● Quoted passage:
________________

This STORM was one of the most stretching, challenging and fruitful experiences in my life. It was such a privilege to serve churches in my home country. Although our daily itinerary was packed and there were many last minute changes, each member of our team did an amazing job to accomplish their ministry tasks without complaint.

We were involved in many things, but our first highlight was a night of worship (concert) and workshops. There were about 60-70 people who signed up for various workshops such as a songwriting, leadership, worship leader, vocal and musician clinics. Approximately 110 people showed up to the concert and we had a great time worshiping God together.

Church leader and alumna, Yukie (Nishihara) Kaylor reported that 70% of participants were from outside of life church. People were really hungry to receive from God. We received wonderful feedback from many participants and this event served as a bridge connecting several local churches in the area.

We led two weekend services. Life church is a worshiping church and the atmosphere was very similar to home at City Bible Church making it very easy to lead the congregation in worship. Each team-member did an amazing job to serve the church and the leadership team. Pastors Carlos Marin and Jeremy Scott led a powerful prophetic ministry session that first Sunday afternoon. During this time we prayed for pastor Joel and his family, as well as the entire leadership team and others in the congregation. The Holy Spirit moved mightily and many people were baptized in the Holy Spirit for the first time.

Another personal highlight of this trip was going down to Kumamoto in order to do volunteer work for earthquake relief. It was definitely heartbreaking for us to see the city in such brokenness. What we could do was a very small thing, yet we saw people who won back their smile because of our volunteer work. I was personally overwhelmed and blessed as we blessed them. There were also several personal divine encounters for me in Kumamoto such as meeting with my cousin who I hadn’t seen for decades, Eiichi (a leader of Ariake Bible Church and a staff of Operation Blessings), and Joshua (associate pastor of Ariake Bible Church).

Our three days in Kumamoto were unforgettable.

Our second Saturday in Life Church was another pretty packed day for us because we ended up leading worship practice to the life church worship team in the morning, hung out with their youth group in the afternoon and had a worship night/service in the evening.

Every event in the day was really fun and meaningful for all of us. It was fun for us to celebrate the life church’s 7 th year anniversary with them
at the second Sunday afternoon. We could meet many people and prayed for them as well. It was very meaningful for us to invite all of the leadership team members to the dinner afterward so that we could show our appreciation for them. Each leader expressed their gratitude toward us with sharing words with us. It was a wonderful way to end our STORM trip. God has great things in store for the nation of Japan and we are blessed that PBC has had such an impact in the lives of many church leaders in that country.

________________

● Exercise requirements:
1. Based on the trip report, why did the team find it easy to lead the congregation in worship during the two weekend services?
2. Condense the trip report's paragraph beginning "We were involved in many things" into a short bulleted list, keeping its main facts.

________________

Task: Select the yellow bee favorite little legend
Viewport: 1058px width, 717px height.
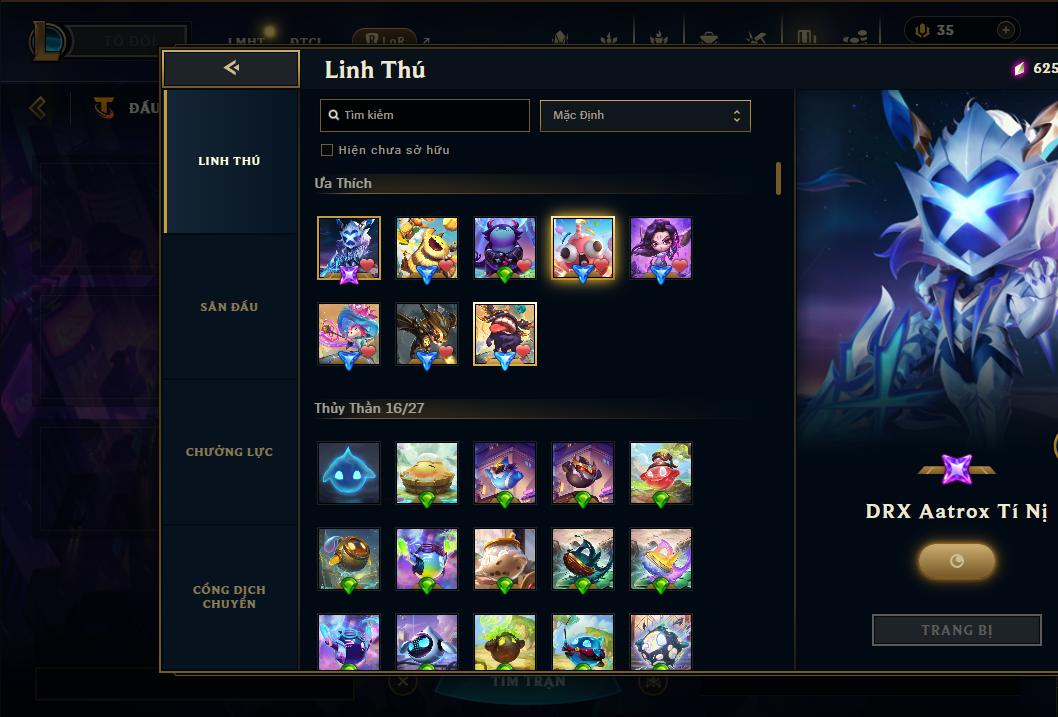Action: [426, 248]
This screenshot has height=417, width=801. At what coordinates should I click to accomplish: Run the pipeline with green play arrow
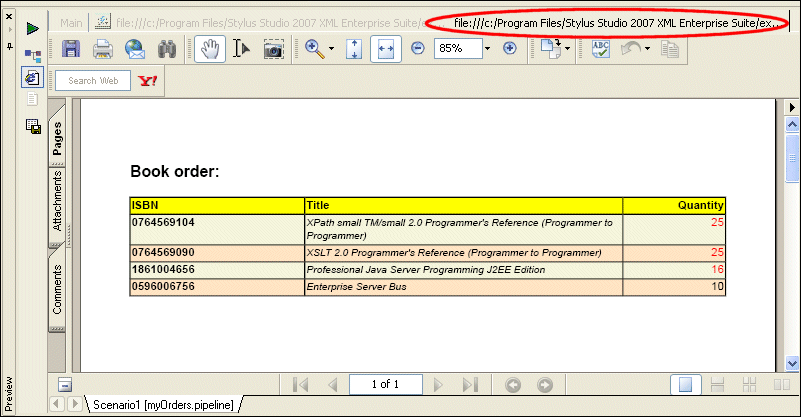coord(32,28)
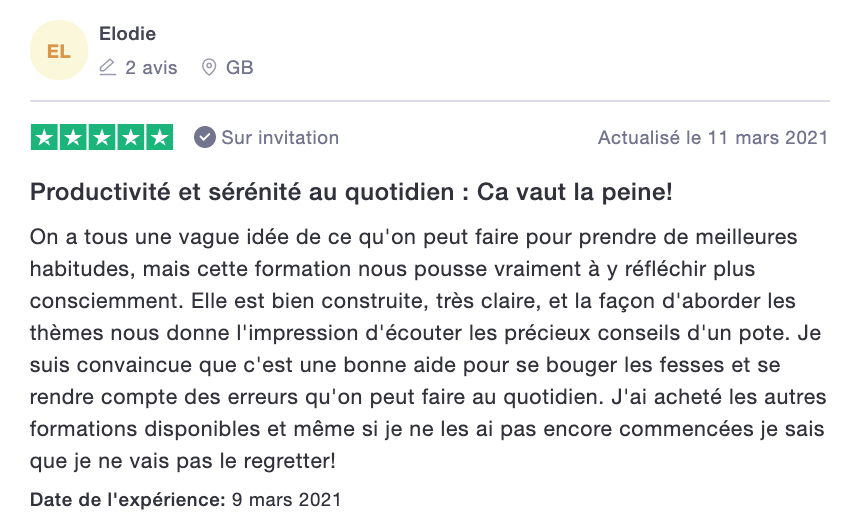
Task: Click the first green rating star
Action: point(45,137)
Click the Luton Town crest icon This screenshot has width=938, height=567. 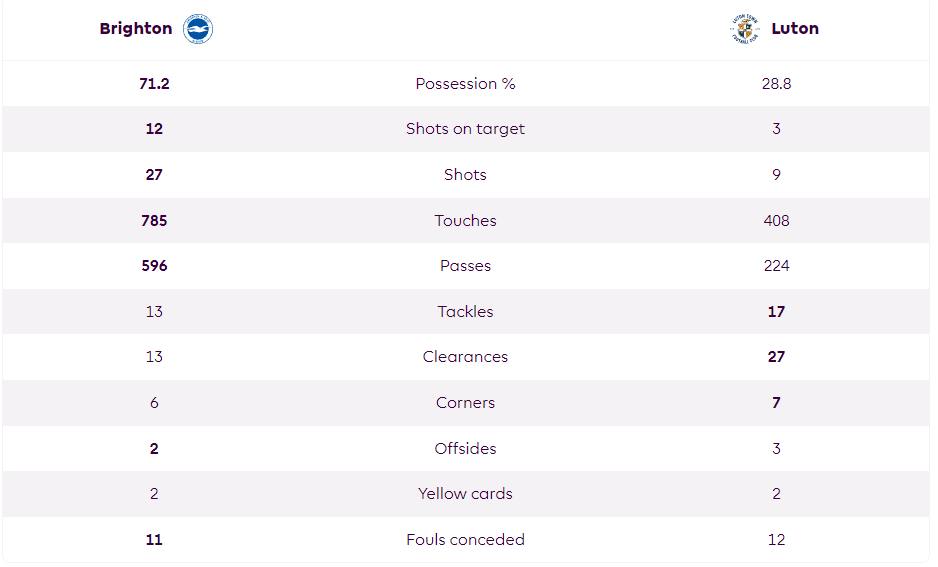[x=744, y=29]
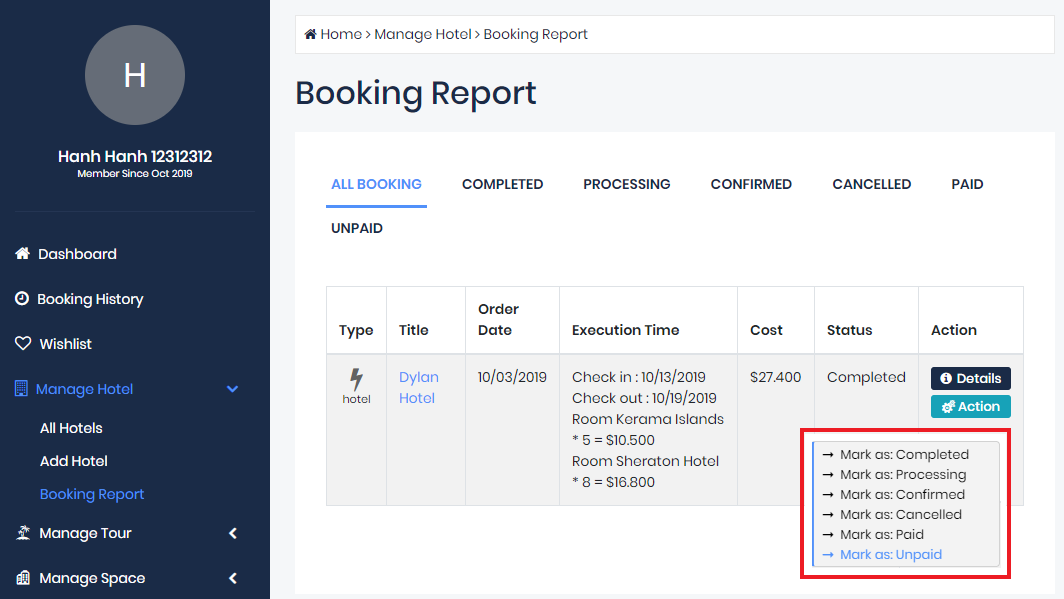
Task: Click the user avatar circle with H
Action: [x=135, y=75]
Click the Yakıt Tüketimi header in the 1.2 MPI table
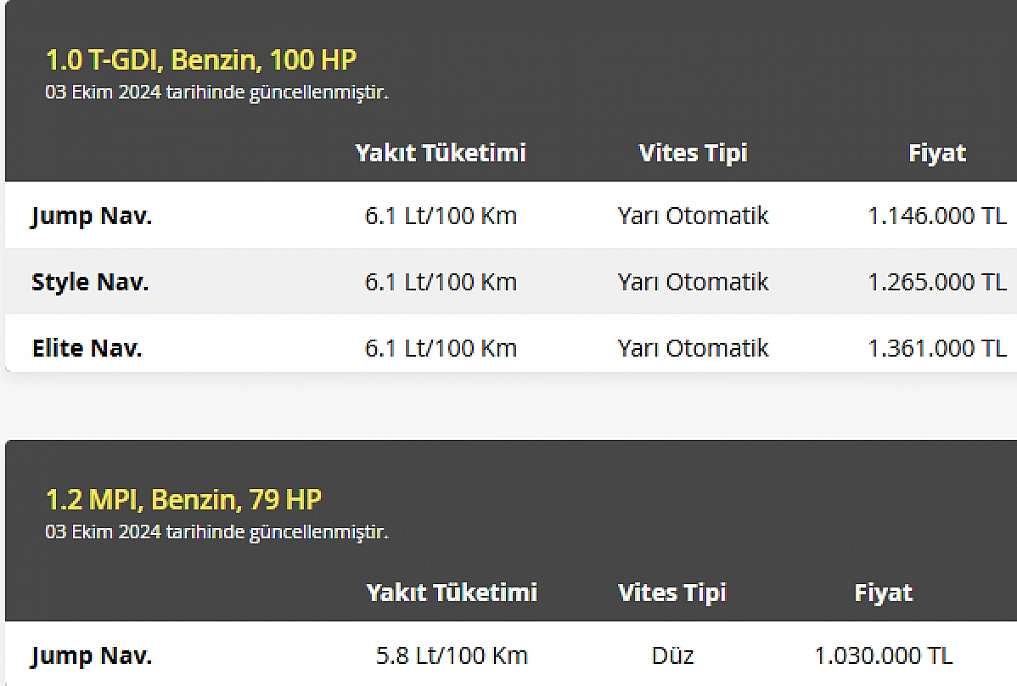 (x=452, y=592)
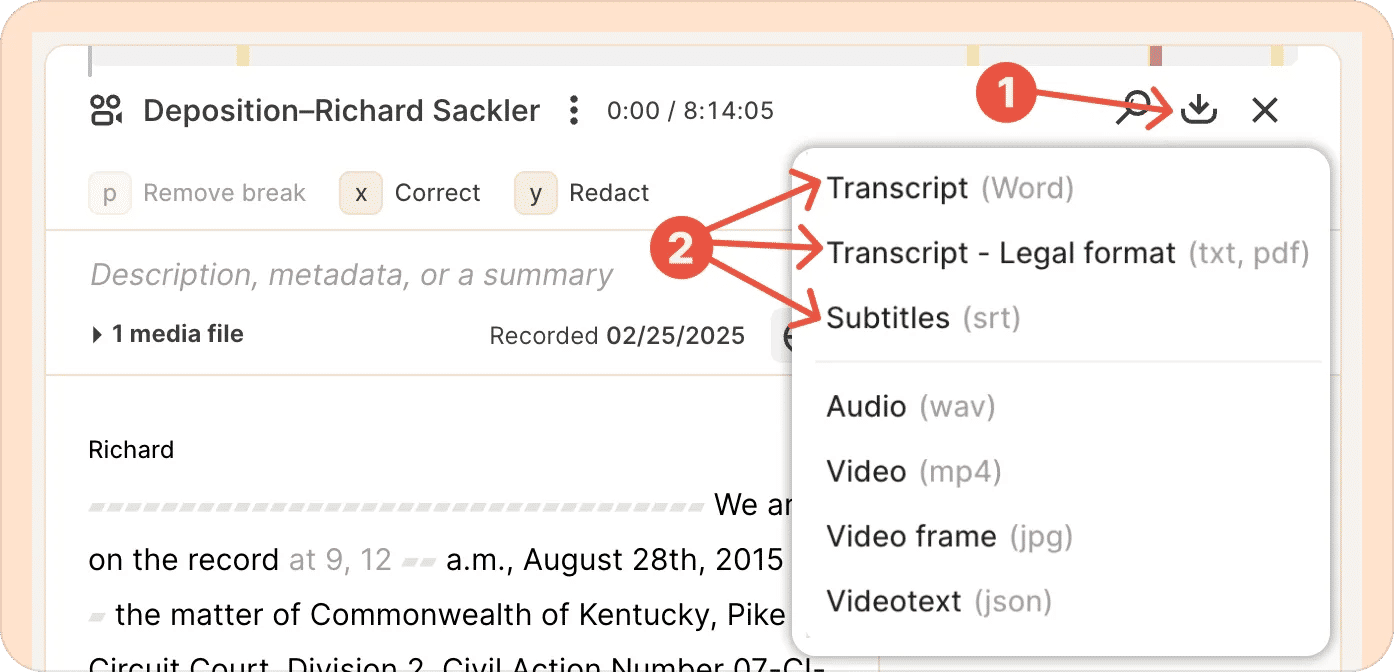Viewport: 1394px width, 672px height.
Task: Click the Recorded 02/25/2025 date
Action: pyautogui.click(x=617, y=335)
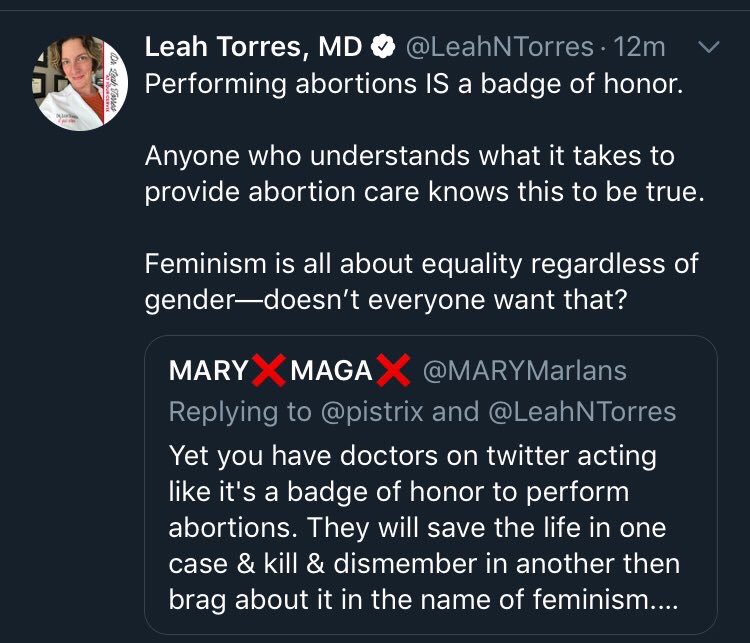The width and height of the screenshot is (750, 643).
Task: Open the @MARYMarlans handle
Action: pos(526,371)
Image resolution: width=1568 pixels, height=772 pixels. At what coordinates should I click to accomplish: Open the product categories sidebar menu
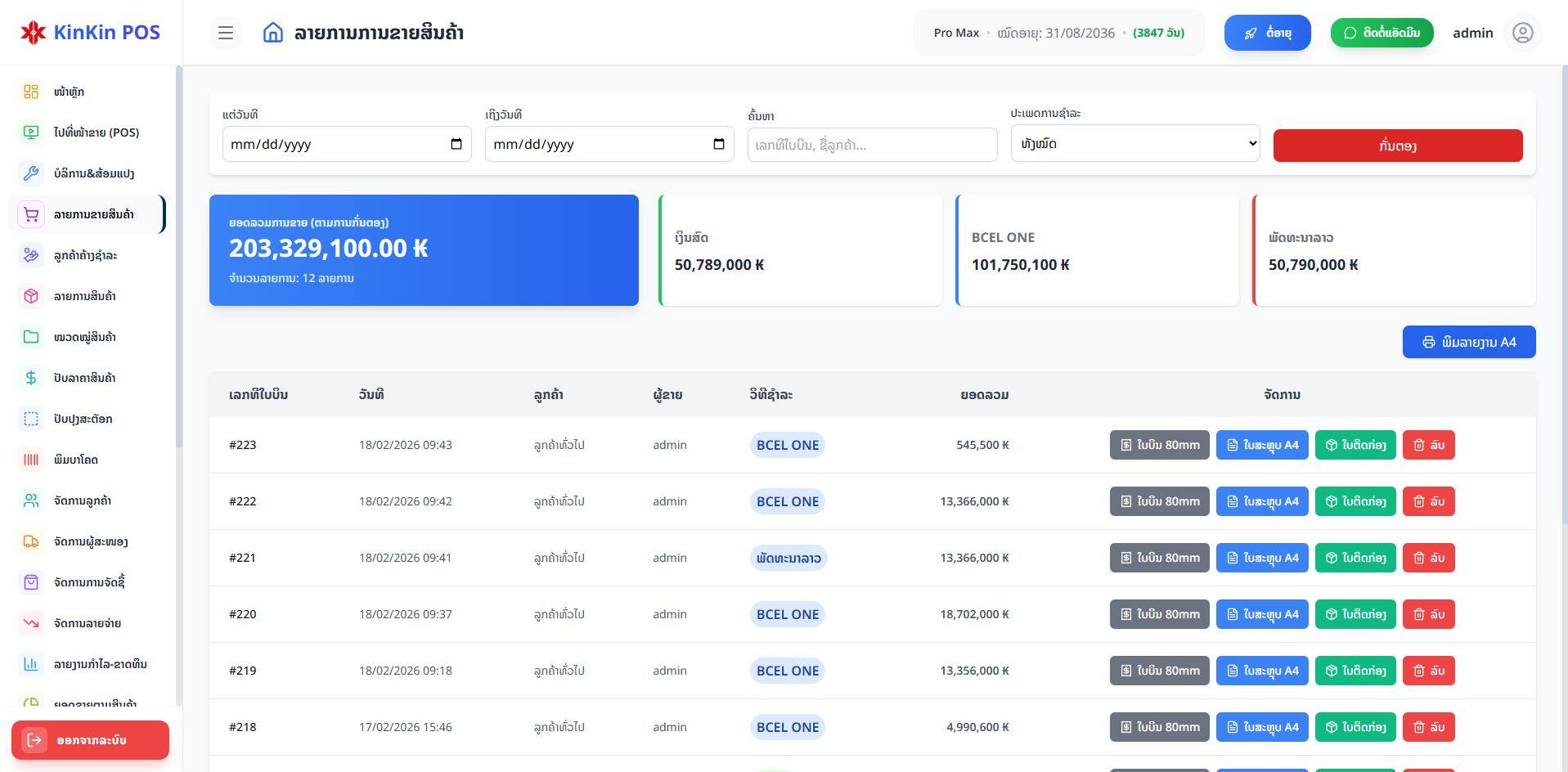[x=84, y=337]
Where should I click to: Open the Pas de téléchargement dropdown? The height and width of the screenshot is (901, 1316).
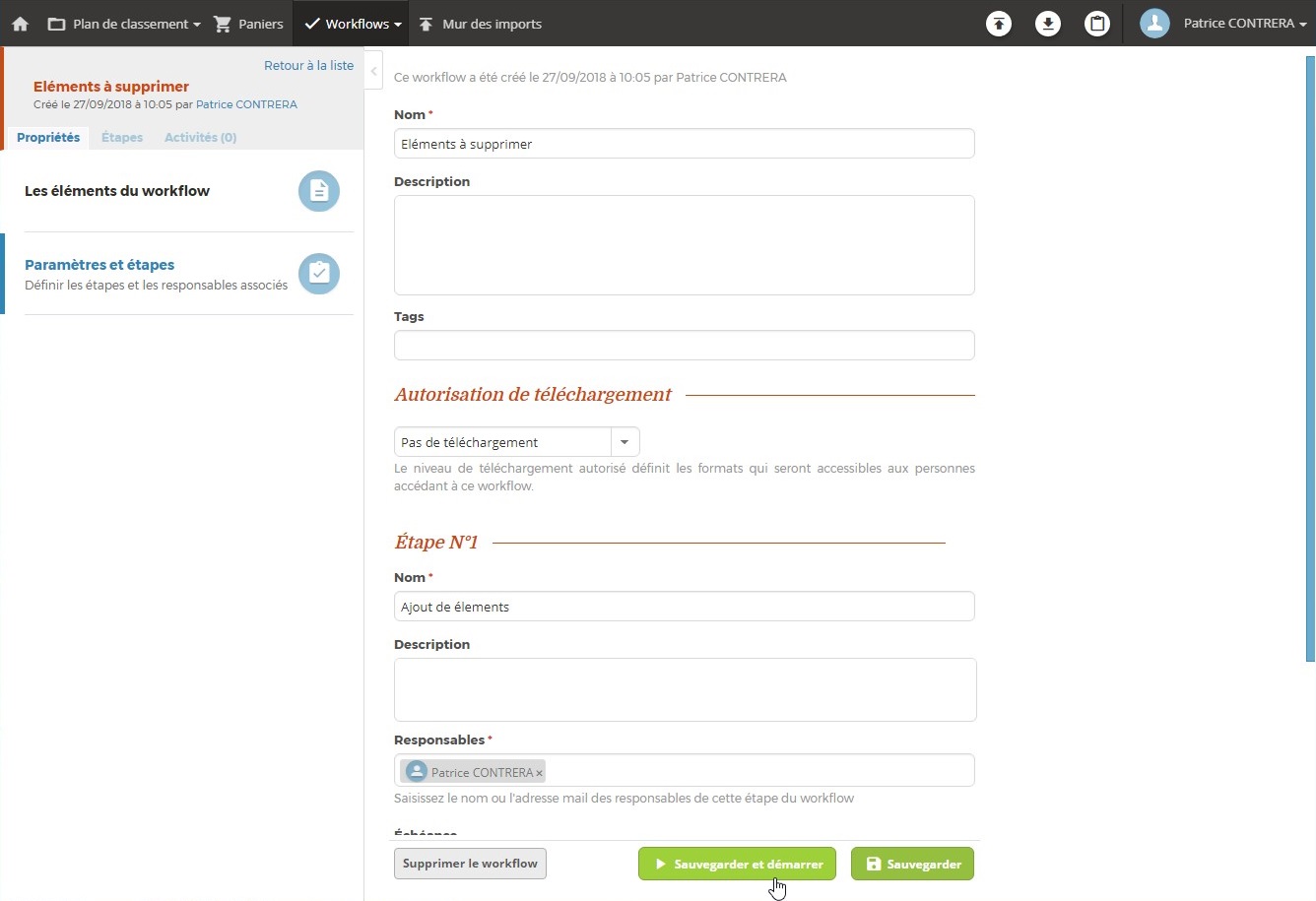tap(625, 441)
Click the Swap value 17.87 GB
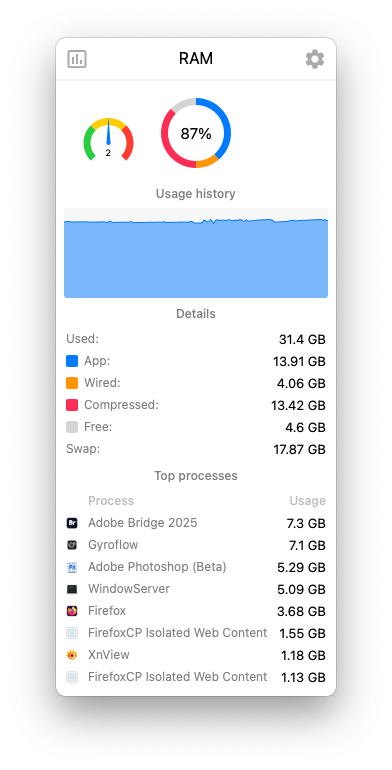This screenshot has width=392, height=770. tap(300, 450)
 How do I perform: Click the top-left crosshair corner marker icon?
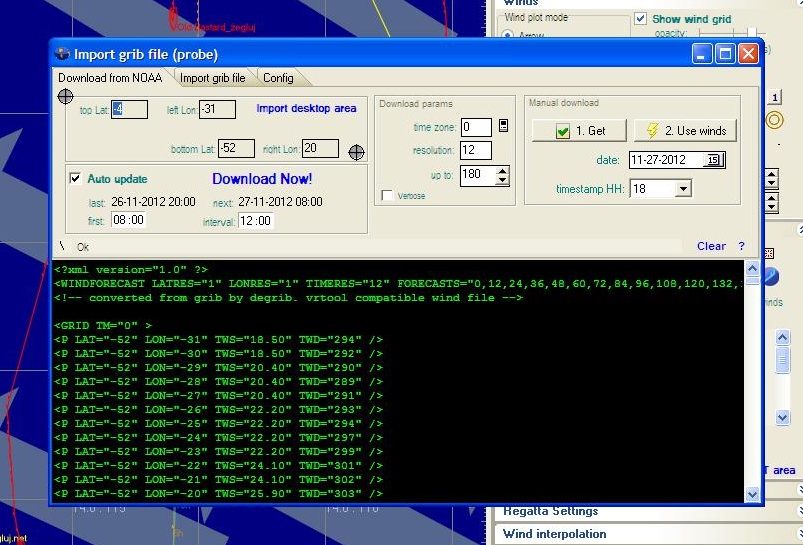[65, 97]
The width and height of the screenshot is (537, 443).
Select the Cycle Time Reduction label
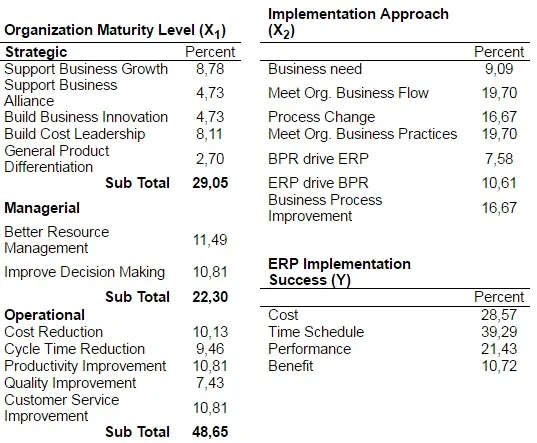[x=75, y=349]
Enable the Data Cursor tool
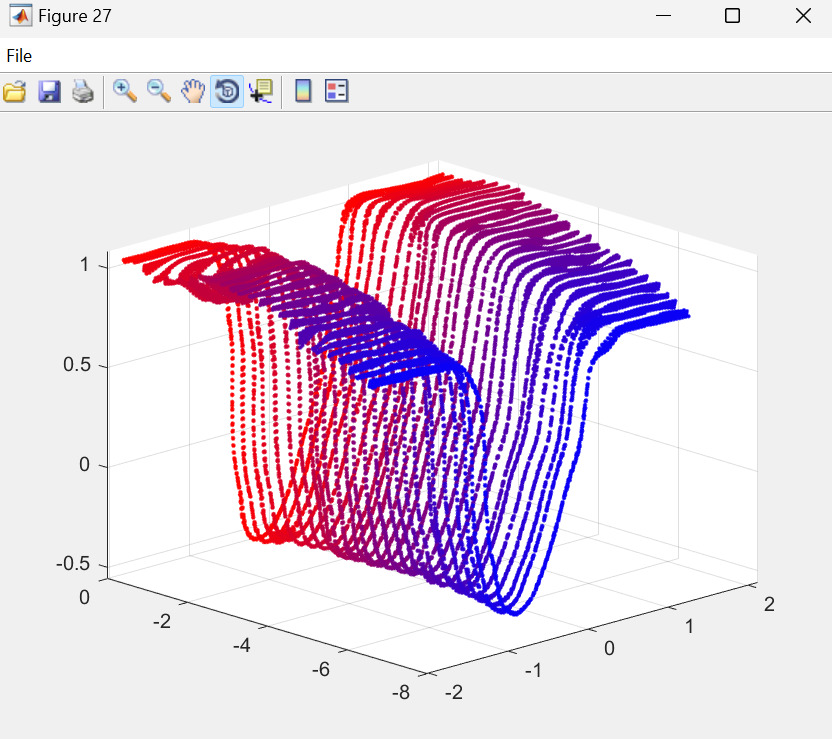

________________

● Per-task answers:
1. Leading worship was easy because Life church is a worshiping church. Its atmosphere was also very similar to the team's home church, City Bible Church.

2.
- The first highlight was a night of worship (concert) and workshops.
- About 60–70 people signed up for workshops: songwriting, leadership, worship leader, vocal and musician clinics.
- Approximately 110 people attended the concert and worshiped God together.